REQUIRED ACTION — Using the records that appear below, write out exactly the lines from the one with "تونس (460, 227)" through the one with "Get the app (815, 929)", keeping both end lines.

++++ RECORDS SHOWN

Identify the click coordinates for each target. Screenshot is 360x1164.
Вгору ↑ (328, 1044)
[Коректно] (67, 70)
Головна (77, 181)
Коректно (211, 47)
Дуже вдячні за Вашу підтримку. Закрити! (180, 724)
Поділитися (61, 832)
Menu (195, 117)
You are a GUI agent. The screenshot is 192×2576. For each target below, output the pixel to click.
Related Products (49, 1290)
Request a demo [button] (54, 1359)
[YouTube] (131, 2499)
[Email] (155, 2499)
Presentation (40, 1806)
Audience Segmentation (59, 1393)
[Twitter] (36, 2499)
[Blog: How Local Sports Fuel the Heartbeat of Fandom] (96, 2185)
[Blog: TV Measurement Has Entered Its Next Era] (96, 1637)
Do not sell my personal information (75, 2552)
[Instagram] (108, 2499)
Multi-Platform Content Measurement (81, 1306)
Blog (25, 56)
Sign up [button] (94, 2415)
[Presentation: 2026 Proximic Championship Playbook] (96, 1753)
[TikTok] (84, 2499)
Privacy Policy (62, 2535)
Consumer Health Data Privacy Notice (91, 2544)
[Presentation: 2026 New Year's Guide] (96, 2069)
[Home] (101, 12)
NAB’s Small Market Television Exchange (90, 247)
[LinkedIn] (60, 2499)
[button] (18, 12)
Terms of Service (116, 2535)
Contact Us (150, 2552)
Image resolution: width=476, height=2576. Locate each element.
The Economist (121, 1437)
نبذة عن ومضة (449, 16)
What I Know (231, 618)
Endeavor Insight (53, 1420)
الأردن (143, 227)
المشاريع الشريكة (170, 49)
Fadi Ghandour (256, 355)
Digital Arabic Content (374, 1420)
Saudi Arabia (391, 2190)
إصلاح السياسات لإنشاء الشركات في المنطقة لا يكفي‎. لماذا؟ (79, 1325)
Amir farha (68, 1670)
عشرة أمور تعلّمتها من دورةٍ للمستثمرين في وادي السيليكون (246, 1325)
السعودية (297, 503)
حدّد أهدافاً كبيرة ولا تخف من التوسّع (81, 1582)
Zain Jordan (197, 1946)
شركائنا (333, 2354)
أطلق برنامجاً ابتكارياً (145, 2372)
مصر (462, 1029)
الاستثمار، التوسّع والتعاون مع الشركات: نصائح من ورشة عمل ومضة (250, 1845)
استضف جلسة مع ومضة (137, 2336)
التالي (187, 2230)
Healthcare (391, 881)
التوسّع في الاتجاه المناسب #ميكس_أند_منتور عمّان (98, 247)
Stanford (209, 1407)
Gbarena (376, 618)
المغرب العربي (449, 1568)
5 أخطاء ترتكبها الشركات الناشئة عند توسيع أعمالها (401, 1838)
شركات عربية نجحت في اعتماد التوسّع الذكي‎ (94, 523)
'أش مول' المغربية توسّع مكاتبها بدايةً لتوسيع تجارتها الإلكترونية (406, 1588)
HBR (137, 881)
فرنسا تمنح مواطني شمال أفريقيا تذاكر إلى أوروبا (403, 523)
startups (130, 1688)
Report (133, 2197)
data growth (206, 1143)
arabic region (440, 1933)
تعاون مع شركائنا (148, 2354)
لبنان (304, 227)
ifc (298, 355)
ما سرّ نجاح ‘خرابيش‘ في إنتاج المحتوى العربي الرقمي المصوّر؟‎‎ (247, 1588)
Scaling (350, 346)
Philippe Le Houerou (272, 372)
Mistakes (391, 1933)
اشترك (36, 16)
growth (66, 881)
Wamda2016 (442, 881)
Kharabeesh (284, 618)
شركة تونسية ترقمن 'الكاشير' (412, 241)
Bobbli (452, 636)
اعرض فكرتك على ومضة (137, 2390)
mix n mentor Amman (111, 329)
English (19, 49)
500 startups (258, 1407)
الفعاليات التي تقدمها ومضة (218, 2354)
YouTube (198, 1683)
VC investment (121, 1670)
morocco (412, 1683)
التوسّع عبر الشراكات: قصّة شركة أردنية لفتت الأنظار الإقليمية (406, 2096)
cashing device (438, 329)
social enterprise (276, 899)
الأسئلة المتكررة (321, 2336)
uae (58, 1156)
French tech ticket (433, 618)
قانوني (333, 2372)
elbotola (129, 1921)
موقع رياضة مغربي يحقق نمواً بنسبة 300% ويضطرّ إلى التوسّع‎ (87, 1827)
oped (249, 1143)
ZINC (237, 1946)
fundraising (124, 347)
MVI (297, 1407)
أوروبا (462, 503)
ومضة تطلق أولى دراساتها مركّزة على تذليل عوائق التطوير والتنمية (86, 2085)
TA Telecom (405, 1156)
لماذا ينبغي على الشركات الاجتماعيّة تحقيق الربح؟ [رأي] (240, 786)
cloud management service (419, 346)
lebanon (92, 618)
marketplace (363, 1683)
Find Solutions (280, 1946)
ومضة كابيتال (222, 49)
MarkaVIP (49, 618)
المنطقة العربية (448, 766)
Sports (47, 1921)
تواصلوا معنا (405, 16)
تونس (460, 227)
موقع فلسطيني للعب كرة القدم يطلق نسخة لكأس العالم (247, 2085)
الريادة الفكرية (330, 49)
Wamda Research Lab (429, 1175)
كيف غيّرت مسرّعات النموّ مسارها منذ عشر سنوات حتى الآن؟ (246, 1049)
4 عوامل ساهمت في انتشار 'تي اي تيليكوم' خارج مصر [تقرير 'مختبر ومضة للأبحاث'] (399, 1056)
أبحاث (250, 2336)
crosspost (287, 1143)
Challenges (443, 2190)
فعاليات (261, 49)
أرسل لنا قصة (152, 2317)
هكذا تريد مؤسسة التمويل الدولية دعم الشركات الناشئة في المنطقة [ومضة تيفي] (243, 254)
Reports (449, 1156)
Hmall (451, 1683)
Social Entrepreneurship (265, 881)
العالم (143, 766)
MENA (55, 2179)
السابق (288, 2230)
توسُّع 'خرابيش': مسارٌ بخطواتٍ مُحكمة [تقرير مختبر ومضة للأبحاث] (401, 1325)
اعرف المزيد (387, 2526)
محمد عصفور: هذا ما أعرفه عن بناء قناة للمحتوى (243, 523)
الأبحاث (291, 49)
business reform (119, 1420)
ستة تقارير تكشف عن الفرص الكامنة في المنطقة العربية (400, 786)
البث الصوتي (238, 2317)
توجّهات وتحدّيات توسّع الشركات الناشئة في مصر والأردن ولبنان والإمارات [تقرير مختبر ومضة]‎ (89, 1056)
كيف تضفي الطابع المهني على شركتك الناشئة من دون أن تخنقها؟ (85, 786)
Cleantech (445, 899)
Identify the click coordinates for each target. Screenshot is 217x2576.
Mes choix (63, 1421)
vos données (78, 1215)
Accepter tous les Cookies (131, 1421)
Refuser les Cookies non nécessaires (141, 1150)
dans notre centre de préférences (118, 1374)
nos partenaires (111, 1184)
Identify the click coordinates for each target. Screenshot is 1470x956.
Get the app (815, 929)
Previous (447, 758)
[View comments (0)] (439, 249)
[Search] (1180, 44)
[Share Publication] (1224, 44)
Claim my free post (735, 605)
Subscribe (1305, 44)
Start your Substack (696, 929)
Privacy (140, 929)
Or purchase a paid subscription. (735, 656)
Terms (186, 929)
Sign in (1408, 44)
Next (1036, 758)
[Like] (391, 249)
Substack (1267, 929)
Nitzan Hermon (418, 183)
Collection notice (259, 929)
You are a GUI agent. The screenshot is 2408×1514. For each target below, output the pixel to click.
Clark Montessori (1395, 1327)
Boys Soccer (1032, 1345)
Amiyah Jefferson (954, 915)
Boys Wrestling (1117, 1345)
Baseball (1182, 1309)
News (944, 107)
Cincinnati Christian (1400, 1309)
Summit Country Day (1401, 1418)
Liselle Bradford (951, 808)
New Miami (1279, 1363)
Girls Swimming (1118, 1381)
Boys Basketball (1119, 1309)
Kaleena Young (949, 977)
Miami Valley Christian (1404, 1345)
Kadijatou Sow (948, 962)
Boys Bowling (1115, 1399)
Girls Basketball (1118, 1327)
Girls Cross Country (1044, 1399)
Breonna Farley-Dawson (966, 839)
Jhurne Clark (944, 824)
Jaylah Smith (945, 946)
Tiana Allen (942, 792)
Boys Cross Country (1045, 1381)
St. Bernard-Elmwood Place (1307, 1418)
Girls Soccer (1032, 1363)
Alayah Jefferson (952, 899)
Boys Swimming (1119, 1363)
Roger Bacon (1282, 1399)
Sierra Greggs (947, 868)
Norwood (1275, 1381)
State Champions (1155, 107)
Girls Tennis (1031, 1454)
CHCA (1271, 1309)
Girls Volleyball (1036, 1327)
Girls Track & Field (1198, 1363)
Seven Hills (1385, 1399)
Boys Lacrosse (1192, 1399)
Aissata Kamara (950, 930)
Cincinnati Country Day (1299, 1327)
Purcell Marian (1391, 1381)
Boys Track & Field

++++++++

WRITTEN RESPONSE —
تونس (460, 227)
موقع فلسطيني للعب كرة القدم يطلق نسخة لكأس العالم (247, 2085)
الريادة الفكرية (330, 49)
Wamda Research Lab (429, 1175)
كيف غيّرت مسرّعات النموّ مسارها منذ عشر سنوات حتى الآن؟ (246, 1049)
4 عوامل ساهمت في انتشار 'تي اي تيليكوم' خارج مصر [تقرير 'مختبر ومضة للأبحاث'] (399, 1056)
أبحاث (250, 2336)
crosspost (287, 1143)
Challenges (443, 2190)
فعاليات (261, 49)
أرسل لنا قصة (152, 2317)
هكذا تريد مؤسسة التمويل الدولية دعم الشركات الناشئة في المنطقة [ومضة تيفي] (243, 254)
Reports (449, 1156)
Hmall (451, 1683)
Social Entrepreneurship (265, 881)
العالم (143, 766)
MENA (55, 2179)
السابق (288, 2230)
توسُّع 'خرابيش': مسارٌ بخطواتٍ مُحكمة [تقرير مختبر ومضة للأبحاث] (401, 1325)
اعرف المزيد (387, 2526)
محمد عصفور: هذا ما أعرفه عن بناء قناة للمحتوى (243, 523)
الأبحاث (291, 49)
business reform (119, 1420)
ستة تقارير تكشف عن الفرص الكامنة في المنطقة العربية (400, 786)
البث الصوتي (238, 2317)
توجّهات وتحدّيات توسّع الشركات الناشئة في مصر والأردن ولبنان والإمارات [تقرير مختبر ومضة]‎ (89, 1056)
كيف تضفي الطابع المهني على شركتك الناشئة من دون أن تخنقها؟ (85, 786)
Cleantech (445, 899)
Identify the click coordinates for each target. Screenshot is 217x2576.
Mes choix (63, 1421)
vos données (78, 1215)
Accepter tous les Cookies (131, 1421)
Refuser les Cookies non nécessaires (141, 1150)
dans notre centre de préférences (118, 1374)
nos partenaires (111, 1184)
Identify the click coordinates for each target. Screenshot is 1470x956.
Get the app (815, 929)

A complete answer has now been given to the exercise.